IT LOOKS like the 2018 noctilucent cloud season is drawing to a close, writes STUART ATKINSON. The season runs from the beginning of June through to the end of July, but after a flurry of activity, when we saw noctilucent clouds shining and glowing blue in the northern sky for almost ten nights in a row, there have been no major displays for the past week. Although it's possible we may see more displays - and we still haven't had a jaw-droppingly spectacular 'storm' yet - 2018 might be past its best. If it is, we can't complain; I've seen and photographed more NLC displays in the past six weeks than in the last three years. But we'll see what happens. Keep an eye on the northern sky on any and every clear night over what's left of July, just in case the season decides to go out with a bang.

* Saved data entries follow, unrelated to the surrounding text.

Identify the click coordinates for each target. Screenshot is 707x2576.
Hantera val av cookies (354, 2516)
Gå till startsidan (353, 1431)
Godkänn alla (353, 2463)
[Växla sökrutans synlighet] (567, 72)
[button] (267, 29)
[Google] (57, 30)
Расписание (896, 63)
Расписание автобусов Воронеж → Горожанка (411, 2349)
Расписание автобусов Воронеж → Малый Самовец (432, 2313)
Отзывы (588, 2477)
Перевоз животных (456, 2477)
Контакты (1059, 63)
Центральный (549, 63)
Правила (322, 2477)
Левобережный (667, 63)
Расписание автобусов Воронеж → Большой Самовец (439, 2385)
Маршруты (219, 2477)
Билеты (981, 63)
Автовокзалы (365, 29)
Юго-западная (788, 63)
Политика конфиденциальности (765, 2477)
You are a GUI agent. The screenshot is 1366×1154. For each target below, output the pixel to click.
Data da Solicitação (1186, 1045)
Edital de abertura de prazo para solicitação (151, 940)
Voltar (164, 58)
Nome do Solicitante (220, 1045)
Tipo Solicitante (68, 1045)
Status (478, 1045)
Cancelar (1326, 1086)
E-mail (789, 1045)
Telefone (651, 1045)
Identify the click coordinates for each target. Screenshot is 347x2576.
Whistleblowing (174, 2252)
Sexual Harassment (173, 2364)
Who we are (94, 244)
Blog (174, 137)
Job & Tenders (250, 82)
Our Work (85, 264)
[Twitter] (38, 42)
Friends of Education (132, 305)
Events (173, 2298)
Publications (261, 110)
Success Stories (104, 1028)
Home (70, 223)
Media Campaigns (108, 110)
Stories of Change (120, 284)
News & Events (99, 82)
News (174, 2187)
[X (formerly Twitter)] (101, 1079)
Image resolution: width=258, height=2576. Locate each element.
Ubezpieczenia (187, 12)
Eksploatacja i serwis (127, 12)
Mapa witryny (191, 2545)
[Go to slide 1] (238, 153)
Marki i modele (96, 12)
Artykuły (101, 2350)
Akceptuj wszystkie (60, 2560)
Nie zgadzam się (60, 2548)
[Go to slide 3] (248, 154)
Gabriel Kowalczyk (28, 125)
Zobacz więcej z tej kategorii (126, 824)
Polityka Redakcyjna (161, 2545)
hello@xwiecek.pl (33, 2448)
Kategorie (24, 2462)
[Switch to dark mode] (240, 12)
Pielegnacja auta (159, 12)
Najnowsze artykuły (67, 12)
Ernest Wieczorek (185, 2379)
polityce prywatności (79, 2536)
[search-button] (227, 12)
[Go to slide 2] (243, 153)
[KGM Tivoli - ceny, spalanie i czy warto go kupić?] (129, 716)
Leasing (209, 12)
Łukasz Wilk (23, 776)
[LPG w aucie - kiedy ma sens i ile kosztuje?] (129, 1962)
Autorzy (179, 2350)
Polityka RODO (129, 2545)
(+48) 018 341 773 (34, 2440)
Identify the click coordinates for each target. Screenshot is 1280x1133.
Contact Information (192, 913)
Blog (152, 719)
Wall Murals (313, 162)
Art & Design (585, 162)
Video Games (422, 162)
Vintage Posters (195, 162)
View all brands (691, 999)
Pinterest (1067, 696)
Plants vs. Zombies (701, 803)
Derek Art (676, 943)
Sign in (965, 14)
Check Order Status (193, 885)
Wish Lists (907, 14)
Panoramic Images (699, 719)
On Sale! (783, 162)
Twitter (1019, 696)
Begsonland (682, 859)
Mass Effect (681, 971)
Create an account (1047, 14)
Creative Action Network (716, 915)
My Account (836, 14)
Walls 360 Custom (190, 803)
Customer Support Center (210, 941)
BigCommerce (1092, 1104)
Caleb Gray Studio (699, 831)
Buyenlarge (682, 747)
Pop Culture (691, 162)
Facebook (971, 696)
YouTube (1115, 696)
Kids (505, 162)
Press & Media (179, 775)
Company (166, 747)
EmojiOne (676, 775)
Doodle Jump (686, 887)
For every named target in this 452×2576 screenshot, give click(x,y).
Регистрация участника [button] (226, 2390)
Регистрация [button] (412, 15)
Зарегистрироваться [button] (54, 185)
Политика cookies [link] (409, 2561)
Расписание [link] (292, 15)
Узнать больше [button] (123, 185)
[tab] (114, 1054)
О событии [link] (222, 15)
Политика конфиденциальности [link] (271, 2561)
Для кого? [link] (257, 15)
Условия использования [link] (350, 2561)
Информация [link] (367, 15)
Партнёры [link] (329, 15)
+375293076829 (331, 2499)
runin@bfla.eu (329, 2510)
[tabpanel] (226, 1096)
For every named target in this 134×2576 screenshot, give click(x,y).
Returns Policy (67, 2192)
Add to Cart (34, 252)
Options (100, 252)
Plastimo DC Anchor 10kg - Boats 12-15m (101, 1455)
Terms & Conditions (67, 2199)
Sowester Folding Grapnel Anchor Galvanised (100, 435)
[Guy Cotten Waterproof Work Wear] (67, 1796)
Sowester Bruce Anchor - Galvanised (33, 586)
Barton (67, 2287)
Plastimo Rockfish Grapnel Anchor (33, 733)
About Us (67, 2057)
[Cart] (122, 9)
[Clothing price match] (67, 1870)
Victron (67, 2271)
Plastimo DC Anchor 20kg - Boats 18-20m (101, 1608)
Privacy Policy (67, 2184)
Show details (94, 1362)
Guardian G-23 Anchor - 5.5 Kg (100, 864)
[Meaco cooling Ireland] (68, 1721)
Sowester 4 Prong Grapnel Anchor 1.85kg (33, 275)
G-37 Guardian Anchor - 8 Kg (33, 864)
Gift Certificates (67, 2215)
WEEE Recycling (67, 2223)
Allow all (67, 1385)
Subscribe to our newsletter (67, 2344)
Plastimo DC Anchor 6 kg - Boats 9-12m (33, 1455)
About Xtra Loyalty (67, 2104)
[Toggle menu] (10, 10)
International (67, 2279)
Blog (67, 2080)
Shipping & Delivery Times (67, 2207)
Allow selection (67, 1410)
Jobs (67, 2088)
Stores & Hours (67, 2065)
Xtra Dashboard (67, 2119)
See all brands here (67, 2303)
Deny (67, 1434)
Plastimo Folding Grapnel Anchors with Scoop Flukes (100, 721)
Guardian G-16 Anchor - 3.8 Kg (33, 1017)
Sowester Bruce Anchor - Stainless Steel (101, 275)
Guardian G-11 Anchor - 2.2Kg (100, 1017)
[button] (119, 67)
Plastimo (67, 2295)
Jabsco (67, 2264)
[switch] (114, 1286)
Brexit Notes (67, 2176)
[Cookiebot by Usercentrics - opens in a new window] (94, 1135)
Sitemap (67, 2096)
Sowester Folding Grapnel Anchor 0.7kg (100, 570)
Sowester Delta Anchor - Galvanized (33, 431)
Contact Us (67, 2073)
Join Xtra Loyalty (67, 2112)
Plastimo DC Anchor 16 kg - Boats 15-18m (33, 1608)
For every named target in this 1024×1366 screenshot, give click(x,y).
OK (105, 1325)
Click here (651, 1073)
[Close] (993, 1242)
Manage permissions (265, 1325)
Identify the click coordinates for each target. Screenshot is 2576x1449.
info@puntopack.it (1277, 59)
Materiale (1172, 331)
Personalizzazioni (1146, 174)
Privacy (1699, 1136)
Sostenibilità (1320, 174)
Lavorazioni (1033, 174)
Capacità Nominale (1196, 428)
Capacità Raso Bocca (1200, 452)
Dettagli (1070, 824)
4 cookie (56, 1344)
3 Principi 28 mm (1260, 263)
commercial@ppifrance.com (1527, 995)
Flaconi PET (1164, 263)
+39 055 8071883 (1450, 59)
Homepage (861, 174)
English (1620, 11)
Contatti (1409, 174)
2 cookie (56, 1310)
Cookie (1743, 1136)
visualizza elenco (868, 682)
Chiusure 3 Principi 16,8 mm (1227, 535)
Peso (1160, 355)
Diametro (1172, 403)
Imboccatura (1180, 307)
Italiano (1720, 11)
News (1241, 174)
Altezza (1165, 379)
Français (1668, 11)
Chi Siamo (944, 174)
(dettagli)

There are also lots of planets in the sky at the moment. Look to the west after sunset and you'll see Mercury looking like a small, golden star low above the horizon, with brighter Venus to its upper left. Around midnight you can see three other planets stretched out across the southern sky, all looking like stars: yellow-white Saturn will be due south, quite low down, with brighter, blue-white Jupiter over to its right, just above the south-western horizon. Mars will be rising in the east before midnight too, looking like a strikingly-bright, orange-red spark in the sky.

Also keep en eye open for shooting stars over the next few weeks. The annual Perseid meteor shower peaks on August 12, but we should start to see the first of its shooting stars soon, zipping out of the sky from the north east after midnight on clear nights.